The European Group on Life Sciences, including eminent scientists advising European Research Commissioner Philippe Busquin, is inviting stakeholders to participate in a conference examining how life sciences and biotechnology can foster sustainable agriculture in developing countries. The event will take place in Brussels on 30-31 January 2003. Participating in the meeting are Commissioner Busquin and Commissioner for Development and Humanitarian Aid Poul Nielson, together with representatives of civil society and developing countries, development experts, scientists and other interested parties.
"There is an obvious problem of food supply in many parts of the world" said Commissioner Busquin. "It would be irresponsible not to assess and debate the potential held by life sciences and biotechnology to ensure a sustainable agriculture in developing countries. With this conference, I want to offer a platform for scientists to participate in an informed debate with the interested public, including many representatives from developing countries. The aim should not be to rush to conclusions. Instead I hope the event will enable a constructive exchange of views. This will help the EU make its choices and find responsible ways to make scientific progress benefit populations in need. We should in any case adapt our biotech policy to the needs of developing countries."
Ensuring sustainability is widely accepted as a global priority. Decision makers recognise that sustainable development cannot be separated from other issues such as combating poverty, hunger, malnutrition, and infectious diseases, or from allowing developing countries to manage their integration into the world economy. Topics such as access to education and trade liberalisation have also to be addressed in this context.
The food production challenge
The demand for food will rise significantly in the next few years, especially in developing countries. The option of increasing the area under cultivation is limited by the need to safeguard vital natural environments and will only contribute to one fifth of the increase in global cereal production needed to feed the world's growing population. This makes it necessary to increase crop yields.
A role for life sciences?
To respond to such a challenge, human and financial resources must be mobilised. Progress in life sciences and biotechnologies holds potential to help sustainable agriculture in developing countries. This is particularly the case when life sciences enable these countries to reduce the use of damaging mechanical and chemical methods.
Public concerns over the use of Genetically Modified Organisms (GMOs) for instance, have of course to be duly considered, although these only form part of the wider debate. There are also other options from life science. Equally important are soil and crop health, knowledge relating to bio-diversity, water and climate, as well as technological development in rural areas.
To meet this goal, the European Commission, assisted by the European Group on Life Sciences (EGLS), organised this discussion platform. The aim is to critically review the options that life sciences and biotechnology offer to developing countries. The conference brings together representatives of these countries, scientists, representatives of the biotechnology industry, non-governmental organisations, international organisations, education and media specialists, officials from several governments, and European citizens, and particularly the younger generation.

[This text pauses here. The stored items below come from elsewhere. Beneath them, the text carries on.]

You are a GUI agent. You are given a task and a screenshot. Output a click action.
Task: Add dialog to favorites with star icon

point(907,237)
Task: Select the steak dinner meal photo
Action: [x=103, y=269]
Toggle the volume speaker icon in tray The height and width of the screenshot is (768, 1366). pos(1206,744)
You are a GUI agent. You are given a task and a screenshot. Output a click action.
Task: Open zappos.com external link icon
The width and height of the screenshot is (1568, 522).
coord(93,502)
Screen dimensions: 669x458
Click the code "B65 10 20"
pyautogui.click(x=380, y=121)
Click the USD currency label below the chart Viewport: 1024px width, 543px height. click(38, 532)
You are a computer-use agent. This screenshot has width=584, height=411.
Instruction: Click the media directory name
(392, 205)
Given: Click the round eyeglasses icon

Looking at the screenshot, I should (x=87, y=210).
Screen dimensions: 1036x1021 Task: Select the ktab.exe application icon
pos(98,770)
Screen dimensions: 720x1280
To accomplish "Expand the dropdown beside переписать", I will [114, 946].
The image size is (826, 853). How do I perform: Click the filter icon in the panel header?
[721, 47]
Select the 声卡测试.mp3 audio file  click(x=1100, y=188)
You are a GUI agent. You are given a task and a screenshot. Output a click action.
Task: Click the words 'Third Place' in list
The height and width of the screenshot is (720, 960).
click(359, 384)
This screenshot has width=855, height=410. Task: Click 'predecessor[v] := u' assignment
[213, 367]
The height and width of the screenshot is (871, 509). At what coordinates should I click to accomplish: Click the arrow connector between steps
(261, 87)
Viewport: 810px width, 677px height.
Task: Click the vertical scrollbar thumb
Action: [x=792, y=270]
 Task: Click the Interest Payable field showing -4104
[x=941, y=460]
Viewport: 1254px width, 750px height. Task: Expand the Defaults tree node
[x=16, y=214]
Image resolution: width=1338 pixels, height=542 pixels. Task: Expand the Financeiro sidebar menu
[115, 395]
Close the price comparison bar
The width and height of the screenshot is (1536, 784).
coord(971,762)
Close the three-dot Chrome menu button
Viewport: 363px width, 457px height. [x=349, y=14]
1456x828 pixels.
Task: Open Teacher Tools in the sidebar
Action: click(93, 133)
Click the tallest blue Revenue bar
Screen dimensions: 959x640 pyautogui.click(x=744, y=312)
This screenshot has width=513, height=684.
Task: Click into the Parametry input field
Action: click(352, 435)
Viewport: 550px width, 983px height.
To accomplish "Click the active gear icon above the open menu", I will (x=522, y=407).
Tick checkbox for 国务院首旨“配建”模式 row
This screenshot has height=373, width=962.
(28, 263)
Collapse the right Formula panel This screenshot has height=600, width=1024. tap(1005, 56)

This effort to openly debate issues related to life sciences, which are critical for scientific governance and for the benefit of society, follows earlier discussions organised by the EGLS. A debate on "Genetics and the Future of Europe" took place in November 2000, and one on "Stem Cells: Therapies for the Future?" in December 2001.
It is also in line with the Commission Communication on "Life sciences and biotechnology a strategy for Europe" in which Europe's responsibilities towards the developing world are set out in an action plan. These include agriculture, genetic resources, health and the responsible and careful use of biotechnology (actions 25 to 28).
Addressing seven challenges
The discussion platform will examine how life sciences can contribute to seven key challenges:
- food production under marginal conditions,
- improving the economic viability of food production,
- improving health and nutrition without compromising food safety and the environment,
- reducing poverty through income generation and by creating new markets,
- reducing the use of pesticides,
- providing added value from agrobiodiversity,
- and how developing countries can become involved in the use of new knowledge from genomes.